◆ **Excerpt to read**
▼
Newsletter Issue #308
October 24th, 2005THIS WEEK’S TECH NIGHT OWL LIVE UPDATE
You can’t imagine any thing more difficult than taking a regular hotel room and, temporarily at least, remaking it as a radio station. But the new home office wasn’t ready, and there was no choice. Running a repeat wasn’t an option, with so many wonderful guests available, but I can imagine the strange looks on the part of the housekeeping staff when they saw all that strange equipment and wiring on a corner desk.
Fortunately, everything went off pretty much as planned. Most of the equipment we use for The Tech Night Owl LIVE is reasonably portable, although I wouldn’t recommend lugging a Power Mac G5 around unless you really dig exercise.
▲
◆ **Dataset**
▼
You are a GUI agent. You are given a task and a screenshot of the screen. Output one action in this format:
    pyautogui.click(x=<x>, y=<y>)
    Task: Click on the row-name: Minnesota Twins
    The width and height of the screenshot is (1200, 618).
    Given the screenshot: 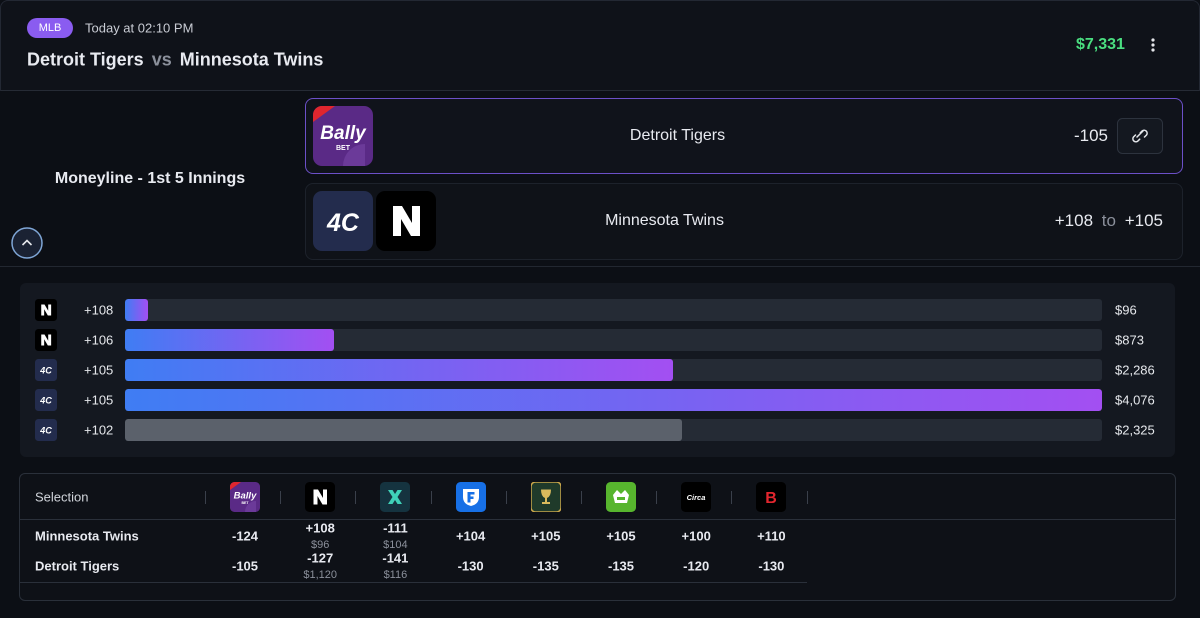 What is the action you would take?
    pyautogui.click(x=87, y=536)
▲
◆ **Parts of the exercise**
• a. Repeat the newsletter passage word for word, starting at "Newsletter Issue #308" and ending at "really dig exercise.".
• b. Answer these questions from the newsletter:
(i) What is the issue number?
(ii) What kind of room was temporarily remade as a radio station?
(iii) What computer does the writer advise against lugging around?
• c. Decide whether each statement agrees with the newsletter. Answer yes or no, and quote the words that settle it.
(i) The new home office was ready in time.
(ii) Most of the equipment used for the show is reasonably portable.
(iii) A repeat was run in place of a live show.
The rows above were taken from a source separate from the newsletter.

◆ **Answers by item**
• a.
Newsletter Issue #308
October 24th, 2005THIS WEEK’S TECH NIGHT OWL LIVE UPDATE
You can’t imagine any thing more difficult than taking a regular hotel room and, temporarily at least, remaking it as a radio station. But the new home office wasn’t ready, and there was no choice. Running a repeat wasn’t an option, with so many wonderful guests available, but I can imagine the strange looks on the part of the housekeeping staff when they saw all that strange equipment and wiring on a corner desk.
Fortunately, everything went off pretty much as planned. Most of the equipment we use for The Tech Night Owl LIVE is reasonably portable, although I wouldn’t recommend lugging a Power Mac G5 around unless you really dig exercise.

• b.
(i) #308
(ii) A regular hotel room
(iii) A Power Mac G5

• c.
(i) No: "But the new home office wasn’t ready, and there was no choice."
(ii) Yes: "Most of the equipment we use for The Tech Night Owl LIVE is reasonably portable"
(iii) No: "Running a repeat wasn’t an option"